#### Direction
Copy the text of the entries below word for word, and leave the pictures out of your copy.

[START OF Excerpted records]

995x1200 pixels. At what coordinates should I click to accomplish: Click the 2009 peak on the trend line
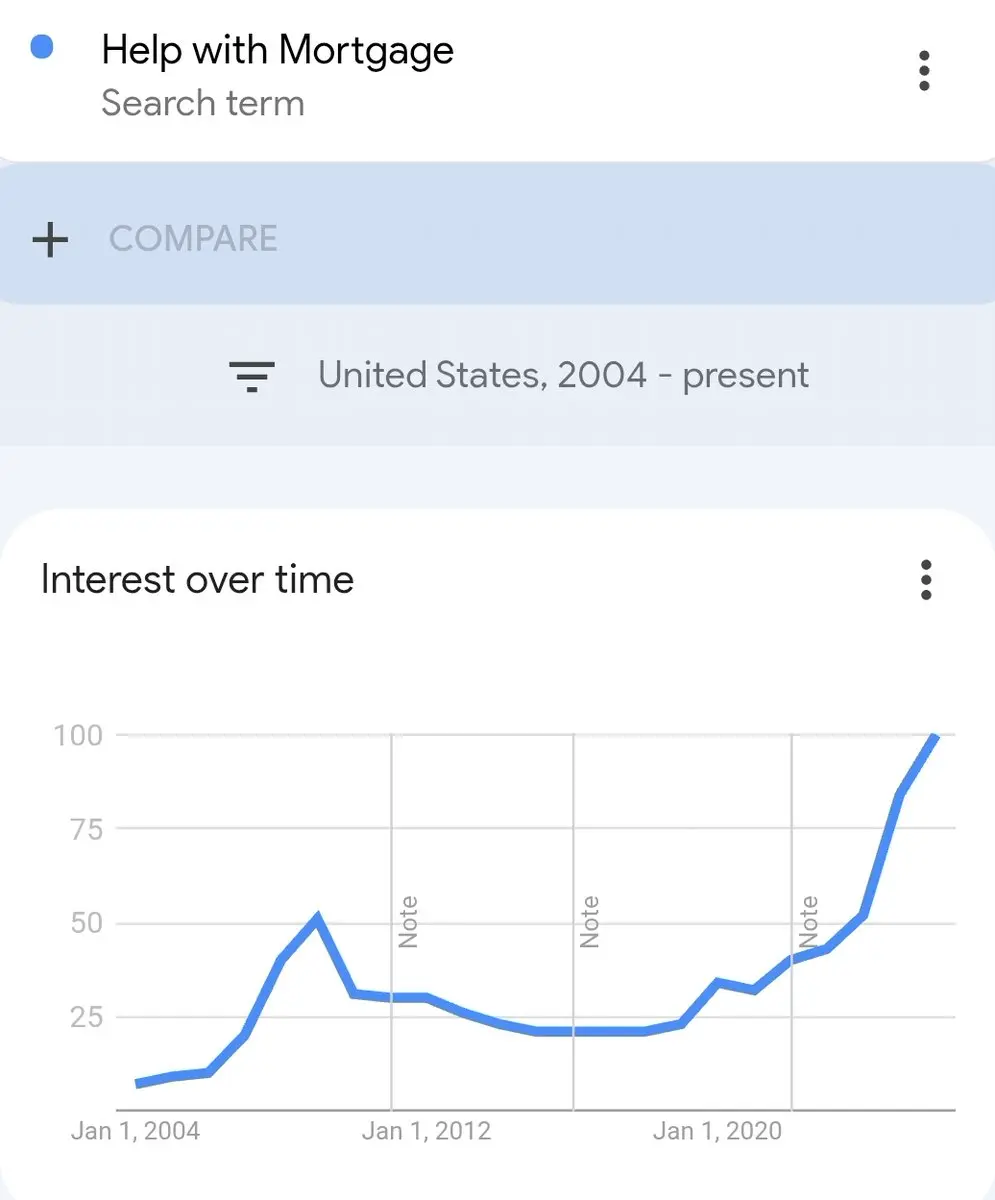pyautogui.click(x=317, y=917)
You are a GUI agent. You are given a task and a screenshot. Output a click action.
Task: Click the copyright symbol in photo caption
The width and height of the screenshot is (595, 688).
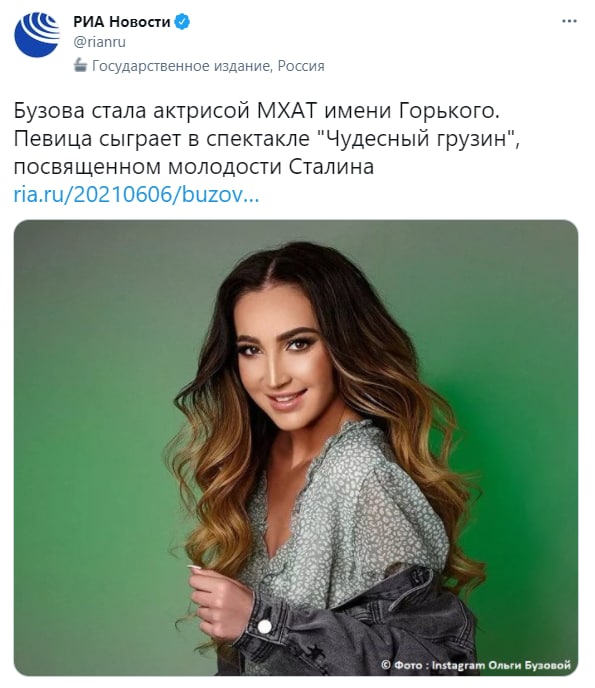click(x=386, y=665)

[END OF Excerpted records]

#### In response
995x1200 pixels. At what coordinates should I click to accomplish: Click the 2009 peak on the trend line
pyautogui.click(x=317, y=917)
You are a GUI agent. You are given a task and a screenshot. Output a click action.
Task: Click the copyright symbol in photo caption
The width and height of the screenshot is (595, 688).
click(x=386, y=665)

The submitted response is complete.